Отцы наши разгулялись уже. Мой отец перед Тимофеем все по-русски хочет спеть. А тот по-нашему пытается. Первой Тимофея удаль выхлестнулась:
Ай да сватьюшка кума, По малину в лес айда! Хороша малина в чаще, А сватьюшка слаще.
Я знаю, это он, чтобы к хлопочущей вокруг стола Старшей Матери подольститься, вломил. Теперь жди - сейчас моего отца голос заступит. Вон выдал:
Базар большой, Народ много, Русский барышня идет, Дай ему дорога.
Мы с Егоркой посмотрели друг на друга. От его синих, навевающих грусть глаз охватил меня страх. И этот мальчик, с такими ясными, такими ласковыми глазами, будет гореть в аду вечно-вечно! Он будет гореть, и как ему будет больно!

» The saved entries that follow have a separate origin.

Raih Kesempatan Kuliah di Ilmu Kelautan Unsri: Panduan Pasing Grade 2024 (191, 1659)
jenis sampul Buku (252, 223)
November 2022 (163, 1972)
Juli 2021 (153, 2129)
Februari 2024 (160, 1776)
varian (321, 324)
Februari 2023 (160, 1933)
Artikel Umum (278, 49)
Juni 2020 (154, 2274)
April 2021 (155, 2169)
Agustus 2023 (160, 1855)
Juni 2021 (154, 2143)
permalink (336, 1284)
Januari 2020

- Егорка! - воскликнул я и невольно обнял его. Он сначала испугался, а потом и сам крепко прижал меня к груди. От страшной беды, показалось мне, заслонил я его в этот миг. Теперь за это кара, наверное, перейдет на меня. Но уже поздно - маленький кяфыр* в моих объятиях. Теперь нам вместе в огне гореть. Отцы уже вдвоем одну песню затянули. Про нас и знать не знают. А может быть, вот сейчас, в это мгновение, двум мальчикам, мальчику желтоволосому и мальчику черноволосому - де тям вашим, вынесен приговор: гореть им в аду во веки вечные. Эх, отцы, отцы! Жалко мне их, и себя, и Егорку жалко.
Кяфыр - неверный.
...С чего это я Егорку вспомнил? А... церковь увидел.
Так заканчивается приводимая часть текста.